Key Experimental Results¶

Scaling Law Experiments¶

Decoder	Instructions	Parameters	MotionLib-eval FID ↓
GPT-2	0.02M	355M	30.612
GPT-2	1.2M	355M	6.936
LLaMA-3	0.02M	8B	29.257
LLaMA-3	0.08M	8B	21.295
LLaMA-3	0.5M	8B	8.973
LLaMA-3	1.2M	8B	6.029
LLaMA-2	1.2M	13B	6.221

Key Findings: - Increasing the data scale from 0.02M to 1.2M results in a significant drop in FID from ~30 to ~6, demonstrating a clear scaling behavior. - Larger models yield consistent improvements (LLaMA-3 8B outperforms GPT-2 355M), but the impact of data scale is far more significant than that of model scale.

Motion Tokenizer Comparison¶

2D-LFQ scales the codebook size from 512 in traditional VQ methods to 65536+ while keeping the MPJPE error low, achieving nearly 100% codebook utilization.

Generalization Capability¶

While existing models struggle on out-of-domain concept tests within MotionLib, Being-M0 demonstrates significantly better generalization capabilities on unseen motion categories.

Highlights & Insights¶

First Million-Level Motion Dataset: 1.2M sequences and 2.48M text annotations, which is more than 15 times larger than existing datasets.
First Demonstration of Scaling Laws in Motion Generation: Both data scale and model size are proven to effectively reduce generation errors.
Innovative 2D Lookup-Free Quantization: Scales the codebook size by two orders of magnitude, fundamentally resolving the limitations of codebook capacity.
Lossless Feature Design: SMPL-D135 is more compact than H3D while preserving complete rotation information.
Hierarchical Text Annotations: Body-part-level + full-body-level descriptions provide unprecedented textual granularity.
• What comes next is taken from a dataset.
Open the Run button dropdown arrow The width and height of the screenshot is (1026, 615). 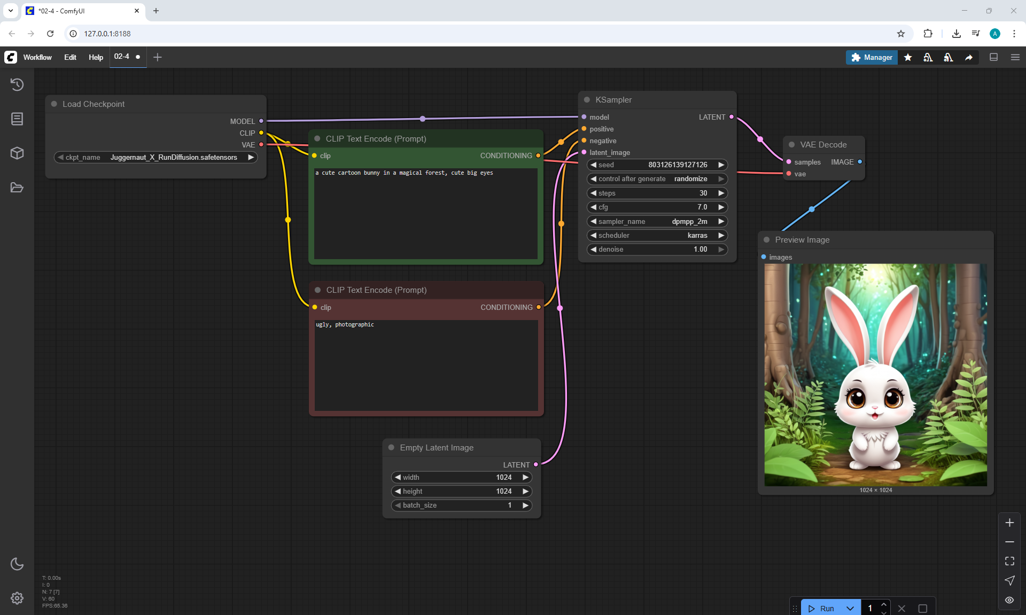(x=850, y=608)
Limitations & Future Work¶

The quality of motions extracted from millions of web videos is highly uneven, necessitating an additional RL refinement strategy.
Some fast or intense motions still suffer from foot-sliding issues even after RL refinement.
The dataset primarily focuses on single-person scenarios, offering limited support for multi-person interactions.
The accuracy of SMPL parameters extracted from 2D videos remains limited compared to high-end MoCap data.
The computational overhead and inference cost for large LLM backbones are relatively high.

Rating¶

⭐⭐⭐⭐⭐ (5/5)

This is a landmark work in the field of motion generation. The construction of the million-level dataset, the first demonstration of scaling laws, and the innovative 2D-LFQ tokenizer are all significant contributions. The paper demonstrates immense engineering effort and highly systematic experiments, laying a solid foundation for future research.